Subjective experience, I argue in the paper, is due to the loop between extrinsic neocortex, DMN, and HC. All three networks are completely involved. My only argument about the hippocampus is that it binds together the newsworthy reports from upstream nodes, and unifies them into one master report of a mind+body in the world.
In the paper, I use the metaphor of a 'player piano roll' to illustrate how the hippocampal output triggers neurotypical subjective experience (NSE). A 'player piano' (i.e. self-playing piano) has as its mnemonic device a metal cylinder, with little grooves and bumps on it. This cylinder does not, of course, have the song recorded on it; instead it has instructions for the player piano to re-construct the song.
Same thing with a recalled memory, or with NSE. The output from the HC is just a code of downstream sites to be activated.

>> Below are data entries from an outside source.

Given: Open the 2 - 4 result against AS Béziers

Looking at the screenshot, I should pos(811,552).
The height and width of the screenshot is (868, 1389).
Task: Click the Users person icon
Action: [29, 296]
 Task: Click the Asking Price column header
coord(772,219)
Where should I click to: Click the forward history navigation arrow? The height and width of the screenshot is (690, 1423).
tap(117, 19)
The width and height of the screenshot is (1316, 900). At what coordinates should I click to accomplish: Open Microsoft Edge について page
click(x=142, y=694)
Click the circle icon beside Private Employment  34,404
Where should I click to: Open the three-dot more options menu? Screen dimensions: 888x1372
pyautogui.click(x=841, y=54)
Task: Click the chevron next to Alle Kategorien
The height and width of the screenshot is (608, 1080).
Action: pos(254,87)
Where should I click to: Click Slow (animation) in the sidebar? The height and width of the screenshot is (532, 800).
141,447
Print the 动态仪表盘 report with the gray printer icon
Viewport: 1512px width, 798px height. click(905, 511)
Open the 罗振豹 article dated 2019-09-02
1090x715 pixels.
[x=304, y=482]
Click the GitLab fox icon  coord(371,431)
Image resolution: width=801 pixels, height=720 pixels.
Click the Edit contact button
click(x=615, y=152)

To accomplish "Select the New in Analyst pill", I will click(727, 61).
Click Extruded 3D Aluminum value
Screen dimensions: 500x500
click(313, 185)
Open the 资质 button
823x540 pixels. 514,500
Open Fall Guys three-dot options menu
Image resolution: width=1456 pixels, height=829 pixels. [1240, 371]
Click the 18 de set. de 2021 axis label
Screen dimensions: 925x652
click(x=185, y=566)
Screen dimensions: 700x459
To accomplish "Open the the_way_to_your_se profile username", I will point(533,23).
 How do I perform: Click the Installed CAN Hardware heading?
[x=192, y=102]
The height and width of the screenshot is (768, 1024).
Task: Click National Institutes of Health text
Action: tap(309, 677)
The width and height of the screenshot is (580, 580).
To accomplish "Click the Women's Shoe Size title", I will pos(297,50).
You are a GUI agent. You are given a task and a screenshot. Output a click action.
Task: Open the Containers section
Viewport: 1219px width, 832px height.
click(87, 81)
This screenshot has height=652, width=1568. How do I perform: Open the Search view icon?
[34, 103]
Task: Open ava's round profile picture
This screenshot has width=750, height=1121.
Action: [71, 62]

It is the specific constellation of site activations which I argue gives rise to NSE.
This is actually my major point of disagreement with Ralf-Peter Behrendt, a UK psychiatrist who published a similar model to ours. He asserts that experience occurs within field CA3 of the hippocampus, but that seems frankly implausible to me. It doesn't explain the vividness of experience, and it doesn't explain the anatomical data of activations by the HC output. He and I have been arguing about this for the last 5 years.
My guess is that you and I don't disagree on that much; it's just the nature of internet discussion that makes it sound like we do. Again, that's why I encourage reading the paper, because I can't possibly do justice to the entire argument here, and my word choice in the paper is much more careful.
Thanks again for the discussion!
best,
matt faw
Vahid Rakhshan Also, you mentioned: "HM (who despite damaged hippocampi did have subjective experiences)"
That's interesting. I have scoured the literature on HM and similar patients, and found no references to their subjective experience, one way or the other. My guess had been that the researchers who worked with these patients used standard measures and tests, but did not probe the issue of SE, because they saw no compelling reason to do so. AFAIK, there is currently no standard test or measure for SE, except self-report.
Eleanor Maguire's lab in the UK did probe whether these patients could form vivid mental simulations, and she and her colleague Demis Hassabis found that they could not. But when I interviewed Hassabis in 2013 for my documentary on the subject, he had not yet probed the question of SE with these patients.
As I wrote above, our model is essentially mute on the subject of HM's SE, because it only describes neurotypical SE. I do make an argument in the paper that it's plausible that HM may not have had SE, or at least that, if he did, it should be very different than neurotypical SE, but the model doesn't make any firm predictions about HM, so I remain agnostic.
If you know of good source material that suggests that HM did indeed have subjective experience, I'd love to hear it. It would be very useful to study.
Thanks!
matt faw
Dear Matt Faw
Thanks for your comprehensive replies, as well as your interesting article. I would (hopefully soon) read it and come back to you.